§ QUÉ SE PIDE
**1.** En el fragmento sobre la belleza de la Ciudad, ¿qué frase en italiano se oye decir constantemente?
**2.** Según el fragmento sobre la belleza de la Ciudad, ¿por qué no hay allí espacio para la composición de lugar? Explícalo en una a tres oraciones.
**3.** Prosigue el fragmento sobre la belleza de la Ciudad a partir del punto en que se detiene.

§ FRAGMENTO DEL TEXTO
Valentin Arteaga-23julio 2019-Isaac Abad

Se siente uno de manera inmediata envuelto en el desconcierto. Nada asombra y fascina tanto como la belleza, ese atisbo del misterio, ese tirón que experimenta el interior del hombre hacia no sabe qué. ¿Hacia los sitios que no conoce? En la Ciudad, mires lo que mires, te experimentas pasmado, transportado fuera de tu ser. O ahondado completamente en él. Confuso y arrebatado va uno de acá para allá seducido por la belleza. Tal un guía casi sobrenatural, que intuye que no merece, la belleza va llevando de aquí para allá al visitante. Mientras, las iglesias, los palacios, las fuentes, las pequeñas callejas llenas de restaurantes, trattorie, pizzerie, negocios de arte religioso y tiendas de anticuarios dan vueltas y vueltas alrededor.

No cesa el corazón de dar vueltas y vueltas alrededor de su propio desconcierto en la Ciudad. “Ma come é bello”, se oye decir constantemente. Se trata casi en exclusiva de la belleza. Una belleza escénica y acompañante. No hay aquí espacio para la composición de lugar, pues todo, sin corregir esto o aquello, está en su sitio preciso. Dirijas tus ojos donde los dirijas, no aciertas a hablar ni a saber a qué atenerte. A dónde continuar o en qué rincón tomar algo de respiro. Lástima de la prisa que le meten ciertos guías turísticos a la pobre gente. La Ciudad no está para urgencia ninguna. “La gata apresurada parió hijitos ciegos”, se explica una señora romana de toda la vida viendo cruzar a un numeroso y apretado grupo de japoneses camino de Piazza Navona frente a la subyugante iglesia de Sant’Andrea della Valle.

§ CONJUNTO DE DATOS
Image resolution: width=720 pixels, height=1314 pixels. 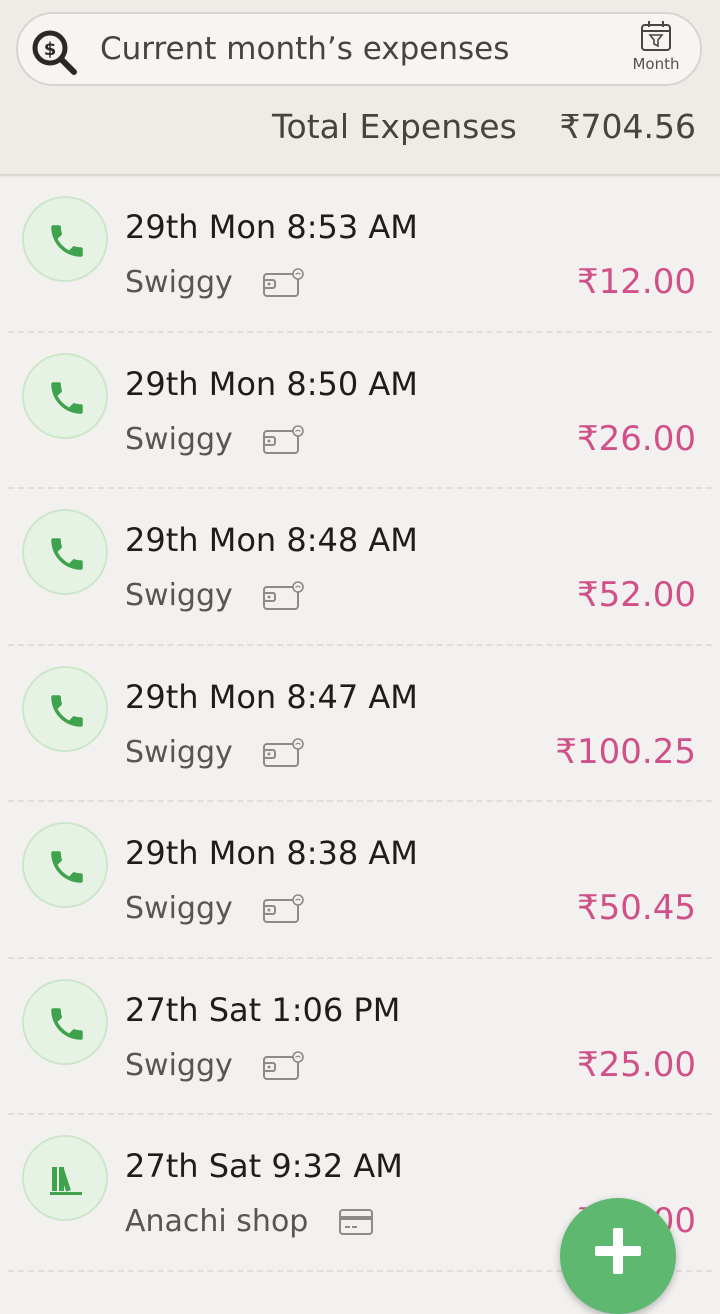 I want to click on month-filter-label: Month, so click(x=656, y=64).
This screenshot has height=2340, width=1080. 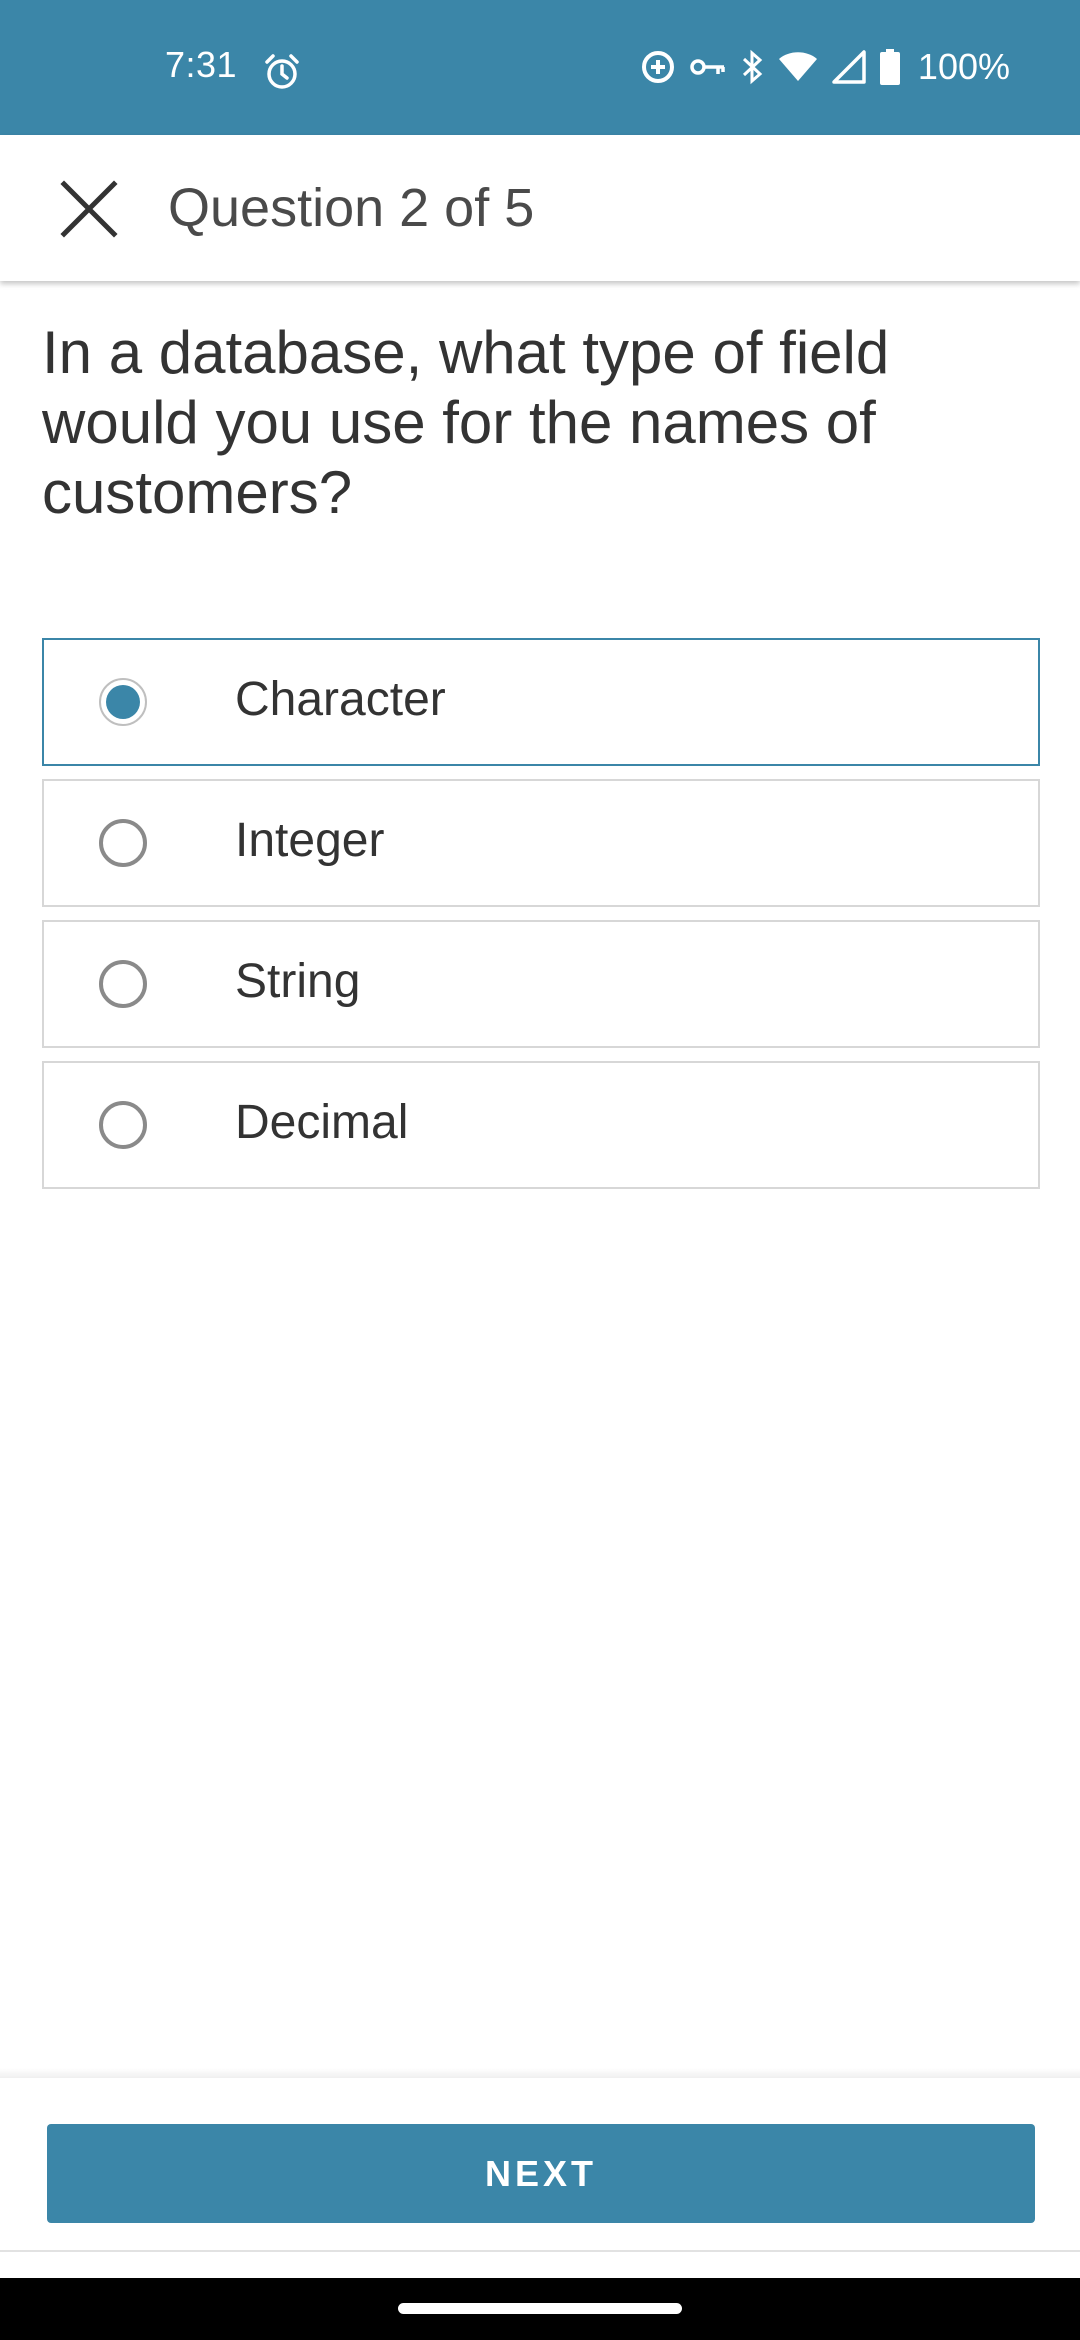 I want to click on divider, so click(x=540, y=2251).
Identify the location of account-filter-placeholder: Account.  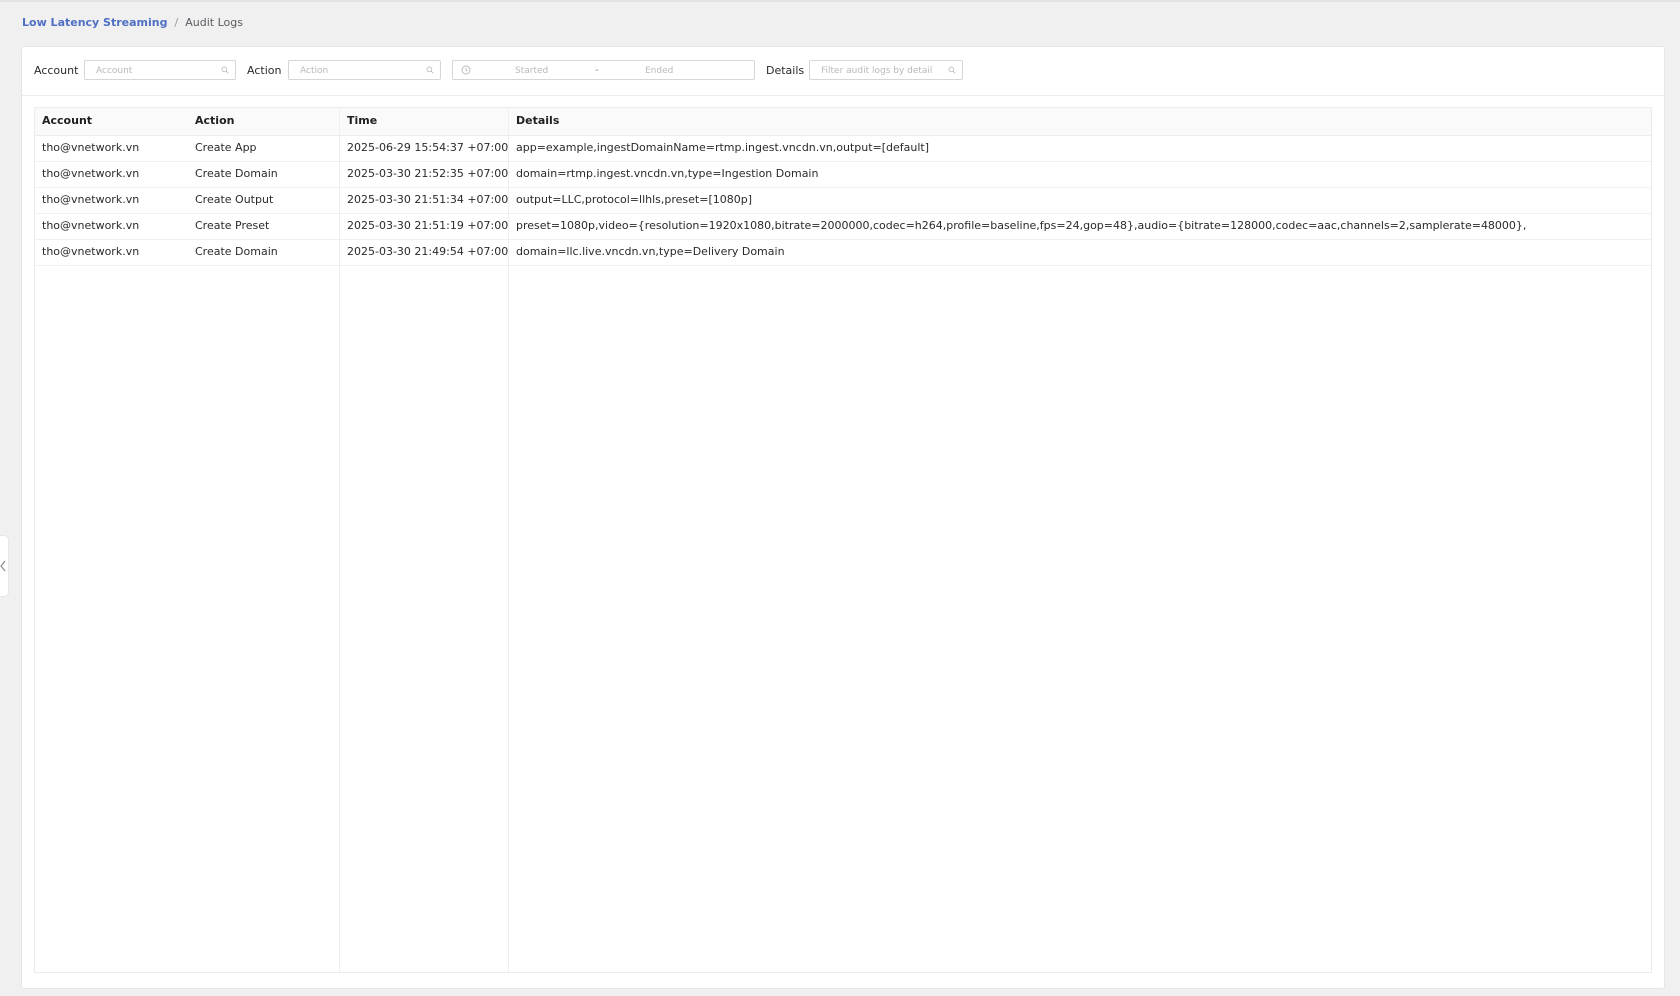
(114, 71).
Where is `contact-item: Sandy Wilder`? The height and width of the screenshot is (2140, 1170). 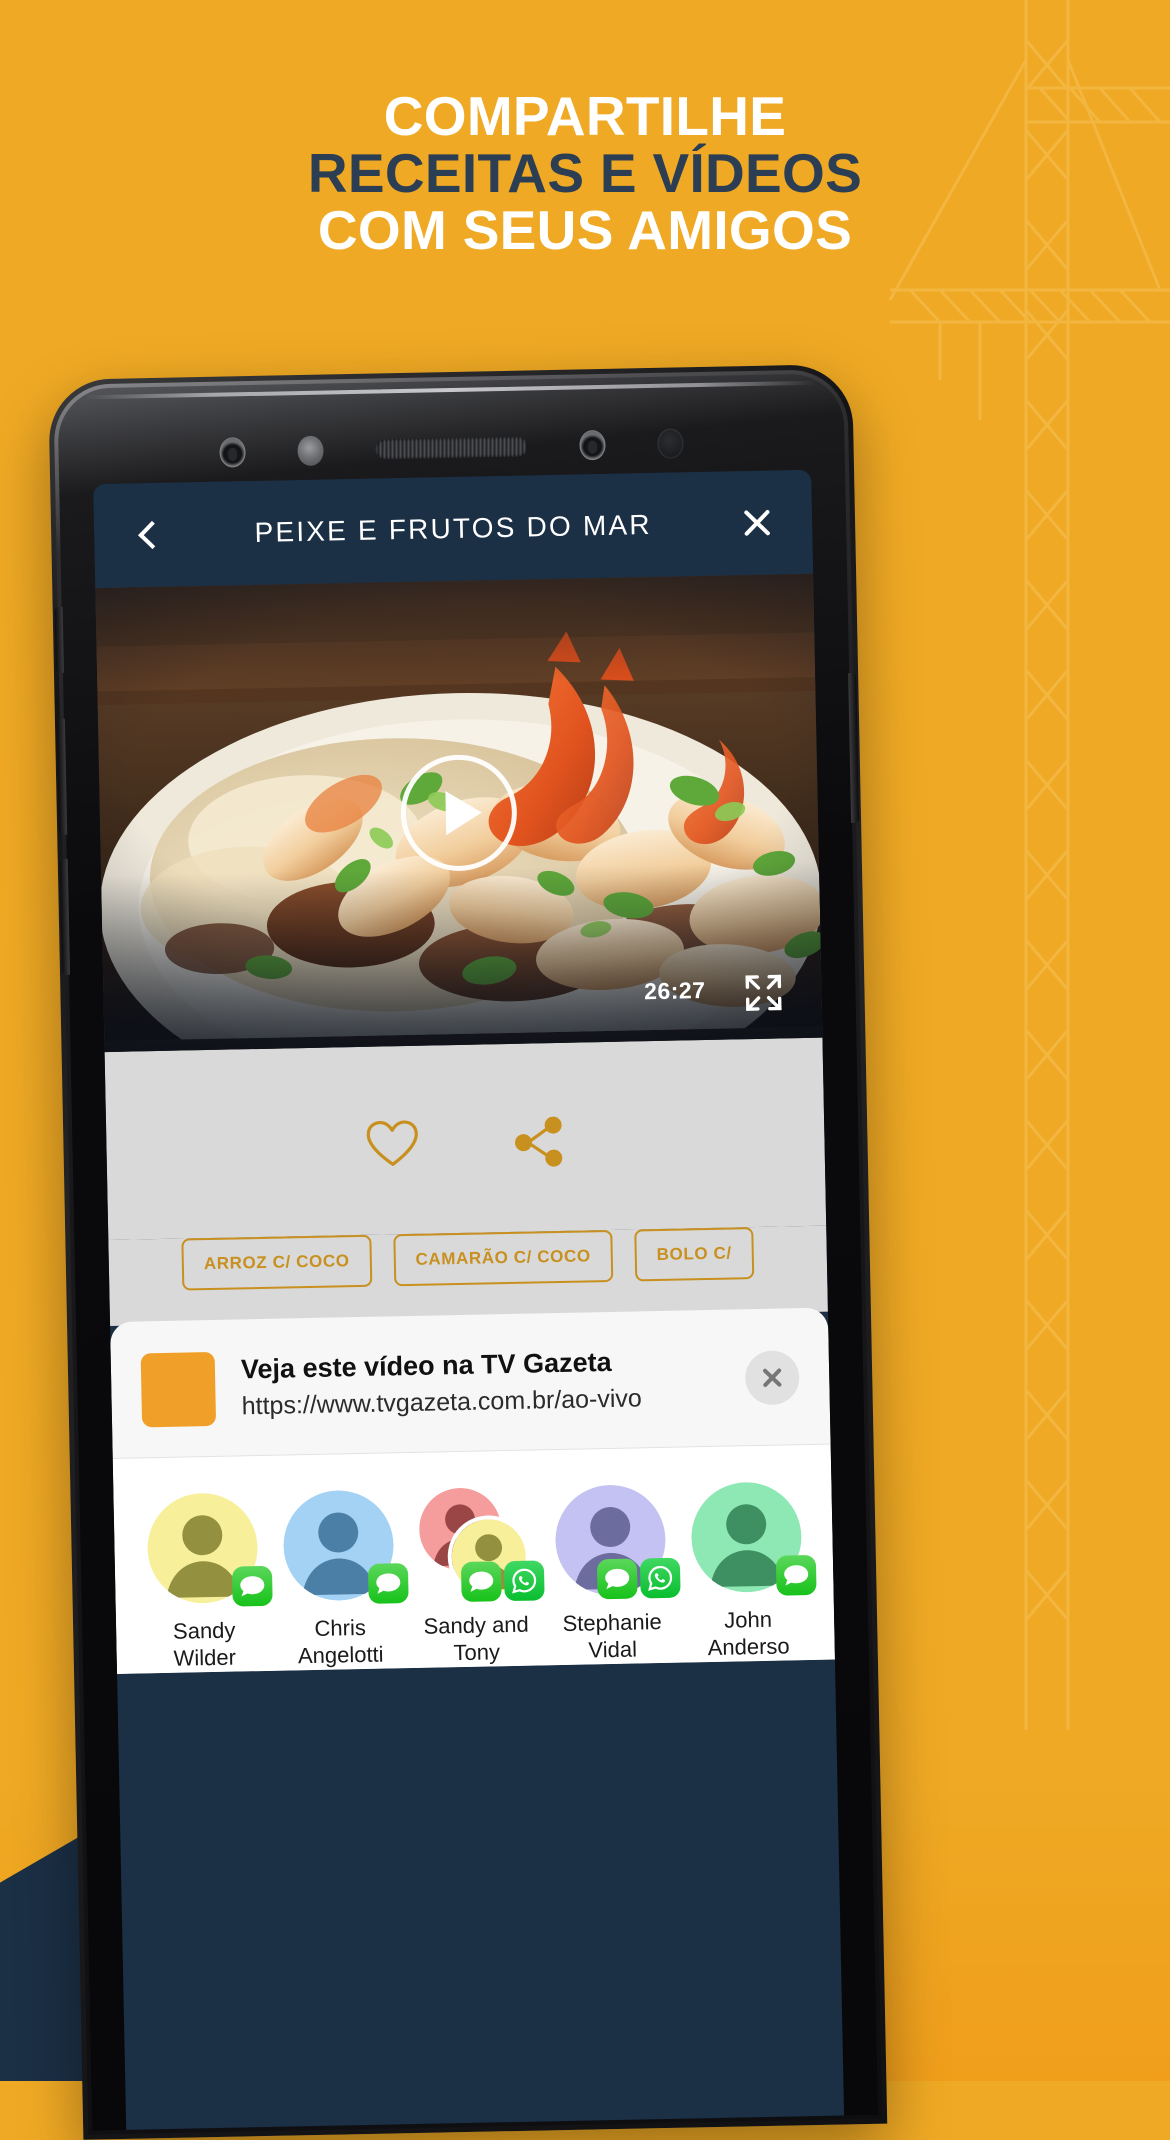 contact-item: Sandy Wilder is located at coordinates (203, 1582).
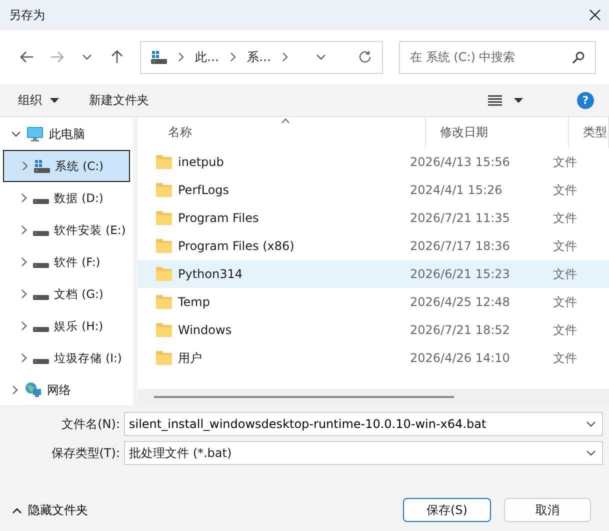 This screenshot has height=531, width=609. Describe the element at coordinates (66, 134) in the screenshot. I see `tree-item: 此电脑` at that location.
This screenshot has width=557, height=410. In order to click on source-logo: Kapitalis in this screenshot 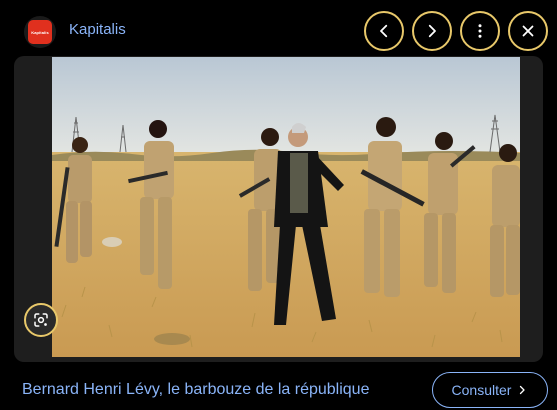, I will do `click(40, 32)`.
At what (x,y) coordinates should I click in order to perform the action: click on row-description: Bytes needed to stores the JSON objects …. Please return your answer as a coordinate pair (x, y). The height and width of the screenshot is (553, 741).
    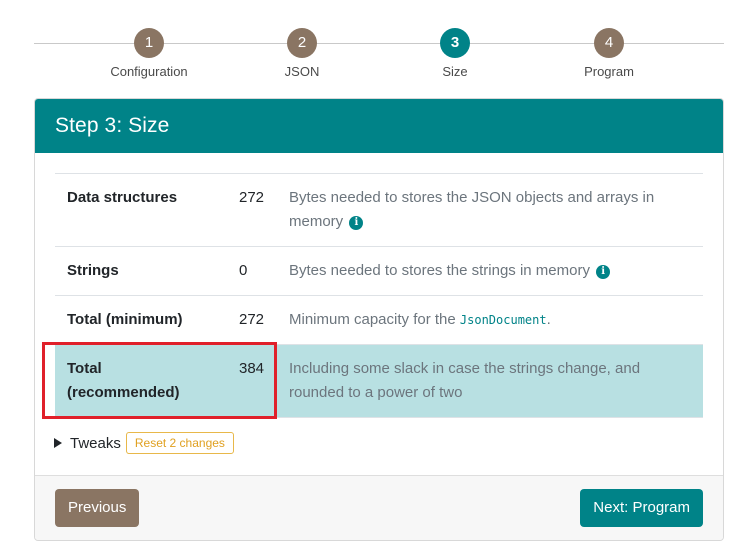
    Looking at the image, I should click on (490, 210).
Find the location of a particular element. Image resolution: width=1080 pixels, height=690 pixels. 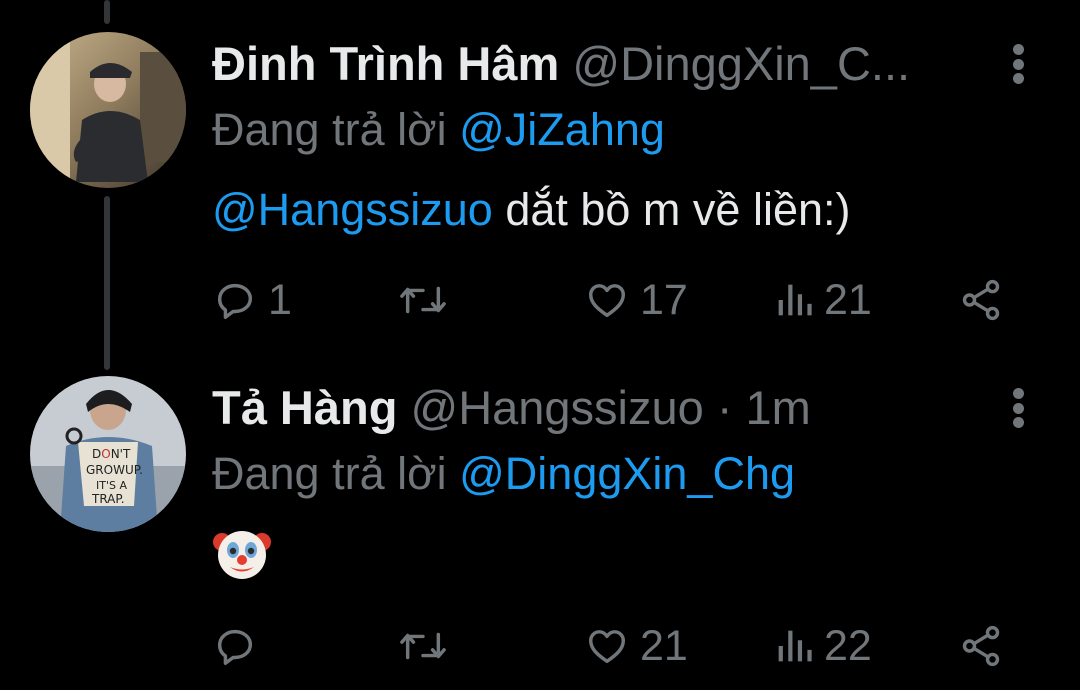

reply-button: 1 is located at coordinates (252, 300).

§ RESPUESTAS DEL EJERCICIO
**1.** “Ma come é bello”.

**2.** No hay espacio para la composición de lugar porque todo, sin corregir esto o aquello, ya está en su sitio preciso.

**3.**
La mejor manera de adentrarse en la alucinante teatralidad de Roma es caminar por libre, bien sujeto el corazón como un capote de lluvia. Despaciosamente lavados los ojos con el agua luminosa de cualquiera de

las fontanas que danzan y cantan sin cansarse nunca. Este escenario parece tener la pretensión de no abandonarte mientras dure tu estancia en la Ciudad. Se precisa una calma cierta en un lugar que de por sí sabe tomarse la vida con absoluta parsimonia. ¿Se cansa uno? Pues entra en un templo. El primero que sea. Da igual. Se estará introduciendo en un museo. La suavidad envolvente de su atmósfera le curará poco a poco.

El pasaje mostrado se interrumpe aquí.